Most calls go to voicemail. Don't ramble — 25 seconds, max. Give them a reason to call back AND a way to self-book. Always log the voicemail as an Interaction (Type: Call, Summary: "Voicemail — left message").

~25 seconds total

YouHi Pak/Bu [name], Vallery from Axccelerate. We've put together an AI overview specifically for [vertical] operators in Indonesia — and I'd love 20 minutes to walk you through it. I'll try you again Tuesday morning. If easier, my number is [your phone], or grab a slot here: [your booking link]. Cheers.

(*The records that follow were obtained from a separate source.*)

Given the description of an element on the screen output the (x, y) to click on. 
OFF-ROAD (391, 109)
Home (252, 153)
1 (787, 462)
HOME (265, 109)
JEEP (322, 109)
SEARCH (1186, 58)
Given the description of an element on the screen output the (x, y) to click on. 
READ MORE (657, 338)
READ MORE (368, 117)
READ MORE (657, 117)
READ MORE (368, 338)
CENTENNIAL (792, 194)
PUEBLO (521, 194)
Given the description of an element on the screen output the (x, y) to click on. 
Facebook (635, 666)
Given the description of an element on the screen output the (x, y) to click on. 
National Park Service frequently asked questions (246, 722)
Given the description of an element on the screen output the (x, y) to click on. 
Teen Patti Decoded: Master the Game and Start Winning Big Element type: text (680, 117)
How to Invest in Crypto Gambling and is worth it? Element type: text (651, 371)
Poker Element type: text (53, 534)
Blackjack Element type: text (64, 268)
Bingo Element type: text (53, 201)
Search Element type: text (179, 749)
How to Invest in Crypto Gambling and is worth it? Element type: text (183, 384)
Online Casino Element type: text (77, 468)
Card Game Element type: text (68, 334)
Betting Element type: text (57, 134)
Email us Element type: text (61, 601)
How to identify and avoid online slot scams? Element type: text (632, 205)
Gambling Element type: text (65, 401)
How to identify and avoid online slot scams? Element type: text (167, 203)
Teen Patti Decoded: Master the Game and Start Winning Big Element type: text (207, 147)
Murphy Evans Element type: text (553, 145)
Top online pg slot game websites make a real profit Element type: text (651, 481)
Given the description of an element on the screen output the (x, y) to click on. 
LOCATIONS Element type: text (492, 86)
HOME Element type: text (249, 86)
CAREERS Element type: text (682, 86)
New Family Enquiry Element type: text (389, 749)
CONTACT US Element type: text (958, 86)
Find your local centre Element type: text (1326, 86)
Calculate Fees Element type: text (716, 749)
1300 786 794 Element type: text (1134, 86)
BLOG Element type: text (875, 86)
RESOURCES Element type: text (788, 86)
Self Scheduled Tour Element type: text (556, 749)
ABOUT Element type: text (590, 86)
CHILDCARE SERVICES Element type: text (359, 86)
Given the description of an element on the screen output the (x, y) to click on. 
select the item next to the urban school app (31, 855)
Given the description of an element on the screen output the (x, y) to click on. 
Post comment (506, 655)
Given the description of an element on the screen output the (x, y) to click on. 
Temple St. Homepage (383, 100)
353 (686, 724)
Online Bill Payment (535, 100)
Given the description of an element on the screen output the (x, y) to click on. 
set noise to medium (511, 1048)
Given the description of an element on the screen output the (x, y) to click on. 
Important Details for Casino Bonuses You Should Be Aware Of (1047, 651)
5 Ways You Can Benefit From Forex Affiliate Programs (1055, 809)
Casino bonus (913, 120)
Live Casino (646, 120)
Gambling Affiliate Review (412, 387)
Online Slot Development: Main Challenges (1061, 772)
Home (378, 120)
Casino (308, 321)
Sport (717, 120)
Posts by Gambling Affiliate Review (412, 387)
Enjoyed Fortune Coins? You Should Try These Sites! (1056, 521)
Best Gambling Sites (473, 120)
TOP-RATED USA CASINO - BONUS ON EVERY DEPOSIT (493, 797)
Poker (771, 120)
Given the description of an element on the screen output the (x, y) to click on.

Three things this voicemail does: (1) names the angle (AI without engineers), (2) gives them a callback time so they can plan, (3) offers the self-serve path so they don't have to call back.

9 · After the call

Within 5 minutes of hanging up, do all of these — every time, even for no-answers.

  1. Log the Interaction on the company. Type, Direction, Summary in 1–3 sentences, Follow-up date if relevant. (See Using the CRM → Logging the call.)
  2. Send the calendar invite if you booked one. Zoom link in the body, one-line agenda ("20 min — walking through our AI overview for [vertical]").
  3. Create an Opportunity on the company if the prospect showed real interest — agreed to meet, asked about pricing, or wants references. (See Using the CRM → Opportunities.)
  4. Mark the cold-call task as Done. If you got a "try me next week," snooze the task forward instead.
  5. If voicemail or no-answer, snooze the task by 24–48 hours and try a different time of day next round.

10 · Principles to internalise

  1. Always be booking the meeting. Every objection, every detour, every "send me email" — answer with a specific time on the calendar.
  2. Don't pitch the service. Pitch the meeting. The 20-minute call is the product right now. Save the real pitch for whoever runs the discovery call.
  3. Two options, never one. "Tuesday or Thursday?" beats "what works for you?" every time.
  4. Use the prospect's industry, not generic. "AI for hospitality groups" lands; "AI for businesses" doesn't.
  5. Confirm the email at the end. No invite, no meeting. Get the address before you hang up.
  6. Log every call. No-answers count. Voicemails count. The data is how we improve the script.
  7. Tone over words. Sound like you've made this call a hundred times. Confidence routes; hesitation gets screened.